Apenas se hubo sentado, el adjunto del fiscal se levantó:

—Permítame usted otra pregunta, señor presidente... Usted ha dicho, Karaulova, que su verdadero nombre es Pelagueia. Por consiguiente, se la bautizó con tal nombre. Así, pues, es usted cristiana, lo que consta, como es natural, en su pasaporte.

El presidente hizo una mueca, y dijo a su colega de la izquierda, bajando la voz:

—¡Nos está haciendo perder el tiempo!

Dirigiéndose a Karaulova, preguntó:

—¿Ha comprendido usted? Según sus documentos, es usted cristiana.
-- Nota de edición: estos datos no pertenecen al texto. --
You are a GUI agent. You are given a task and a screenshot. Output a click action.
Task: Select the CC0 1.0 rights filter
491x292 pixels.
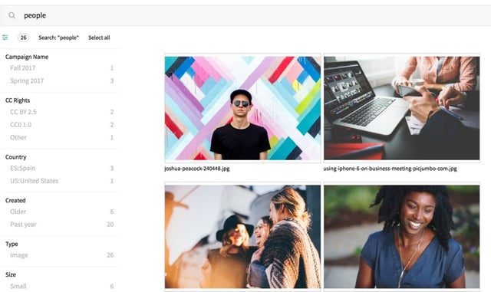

—Y, sin embargo, no lo soy.

—Ya ve usted, señor fiscal, no quiere comprender.

El incidente comenzaba a enojarle. La tozudez de aquella mujer turbaba el orden, paralizaba todo el mecanismo de la justicia, que solía funcionar con mucha regularidad, sin ningún entorpecimiento. Era hasta ofensivo; con toda su modestia aparente, su resignación y su humildad, aquella mujer parecía, en cierta manera, superior a los jueces, a los jurados, al público.

El ruido en la sala aumentaba, y al ujier le costaba mucho trabajo restablecer un silencio relativo. El tribunal deliberó en voz baja.

—¡Es inadmisible!—protestó uno de los jueces—.